Rucka explained that the expression of that tension in Magekiller is dissimilar to the war between mages and templars seen in the games and in other media. He described the first arc of the comic series as an introduction to the main characters as well as some self discovery on their part, noting that Marius is neither a rogue templar who believes "all mages must die" nor is he a facsimile of Fenris from Dragon Age II, as he is simply a sellsword who is "really, really good at what he does, but that's all that he was ever trained to do." He said Marius was conceived from a suggestion by former series writer David Gaider for a "Tevinter Boba Fett". He described Tessa's role as someone who "facilitates", "assists", and "maintains" Marius, and that "there's a lot she doesn't know about him, just as there's a lot that he doesn't know about her". Rucka said he wanted to make sure that Magekiller feels like it could fit within any player's version of events in spite of the variety of decisions they could make in Inquisition.

==Release==
The Magekiller series consist of five issues.

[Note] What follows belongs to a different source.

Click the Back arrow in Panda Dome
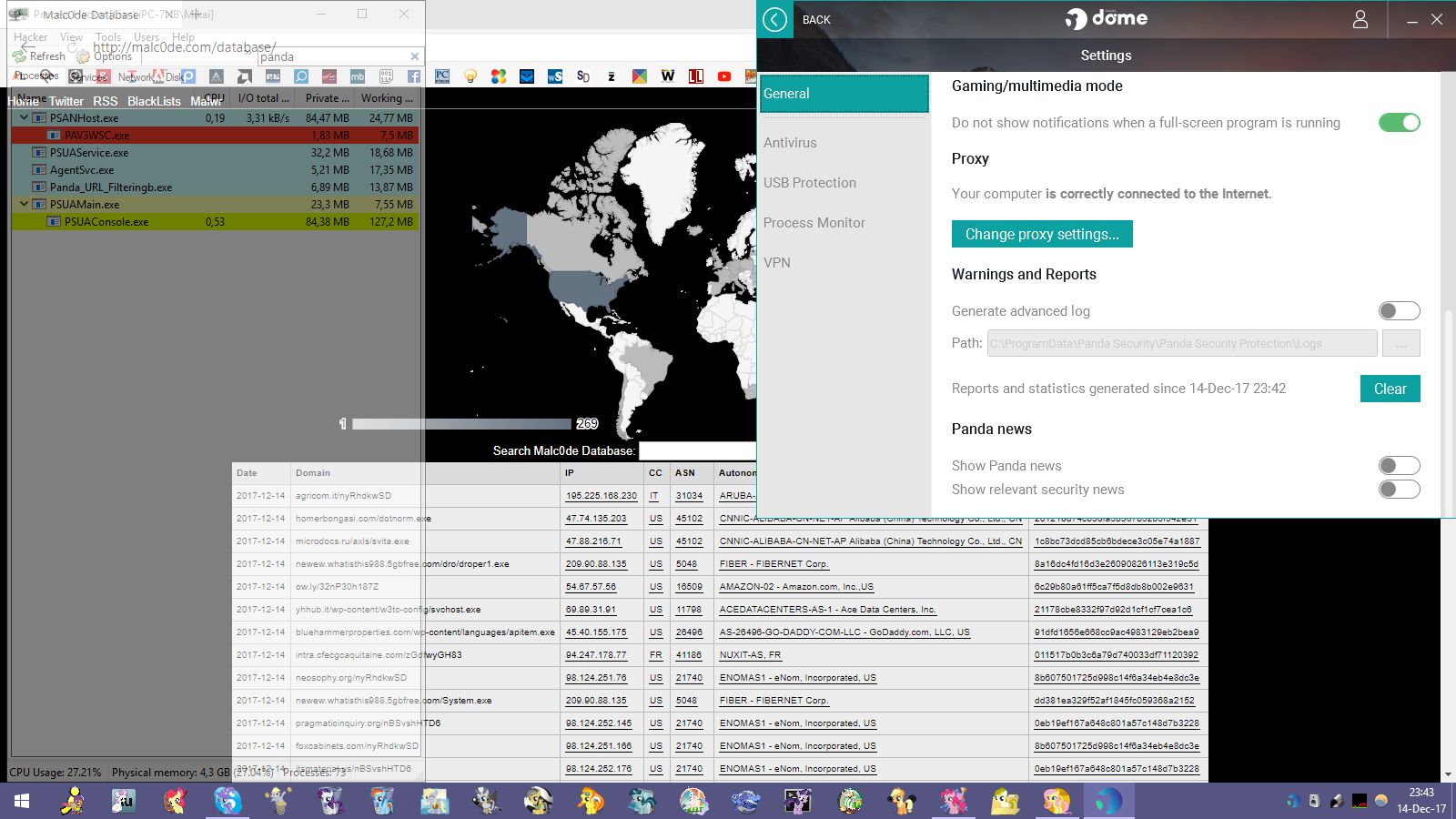Screen dimensions: 1456x819 [774, 19]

All five issues of the series have been released digitally on Dark Horse's official website, and were subsequently collected and released as a trade paperback graphic novel, released on July 27, 2016. The Magekiller series was included in Dragon Age Library Edition Volume 2, an anthology collection of comics released on October 24, 2018.

| Issue | Date | Pages | Creators |
|---|---|---|---|
| 1 | 16 December 2015 | 23 | Writers: Greg Rucka Pencillers: Carmen Carnero Inkers: Terry Pallot Colorist: Michael Atiyeh Cover Artist: Sachin Teng |
| 2 | 20 January 2016 | 22 | Writers: Greg Rucka Pencillers: Carmen Carnero Inkers: Terry Pallot Colorist: Michael Atiyeh Cover Artist: Sachin Teng |
| 3 | 17 February 2016 | 23 | Writers: Greg Rucka Pencillers: Carmen Carnero Inkers: Terry Pallot Colorist: Michael Atiyeh Cover Artist: Sachin Teng |
| 4 | 16 March 2016 | 22 | Writers: Greg Rucka Pencillers: Carmen Carnero Inkers: Terry Pallot Colorist: Michael Atiyeh Cover Artist: Sachin Teng |
| 5 | 20 April 2016 | 23 | Writers: Greg Rucka Pencillers: Carmen Carnero Inkers: Terry Pallot Colorist: Michael Atiyeh Cover Artist: Sachin Teng |

==Reception==
The series as a whole holds a score of 6.9 out of 10 on comics review aggregator Comic Book Roundup, indicating mixed or average reviews, based on 32 reviews by critics of individual issues. With the exception of Issues #3 which had scored 7.6 out of 10, indicating generally favorable reviews, all other individual issues received generally mixed or average reviews. Reviewing the first issue for AIPT, Todd Young praised the title as well-written and that "there is an opportunity for the characters and story to be really interesting going forward for any reader", and that fans of Inquisition will appreciate "certain references and an understanding of the general dynamic of the world." Greg McElhatto from Comic Book Resources criticized the ending of the first issue for being predictable; though construed as a twist within the confines of the story itself, he believes most readers will see it coming. He scored the issue 7 out of 10 and said the comic is overall a fun read, and that it motivates him to play a Dragon Age game and continue to follow the series. On the other hand, ComiConverse scored the first issue 6 out of 10 and said it "fails to create an exciting introduction by spending too much time on exposition and not enough time developing the world."

Nevertheless, various sources considered the Dragon Age: Magekiller series to be one of the best video game based comic books, including Gamesradar, Comic Book Resources, PreviewsWorld, and Gameinformer.

==Sequel==
Magekiller is followed by Dragon Age: Knight Errant, written by Christina Weir and Nunzio DeFilippis with artwork by Fernando Heinz Furukawa, though Michael Atiyeh and Sachin Teng are retained as colorist and cover artist. The story is centered on an elven thief named Vaea who is set on a dangerous recovery mission for Marius and Tessa after the pair are captured during an Inquisition mission. Both series have been collected and re-released as Dragon Age Library Edition Volume 2 on October 16, 2018, and as part of the Dragon Age: The First Five Graphic Novels compilation released on October 27, 2020.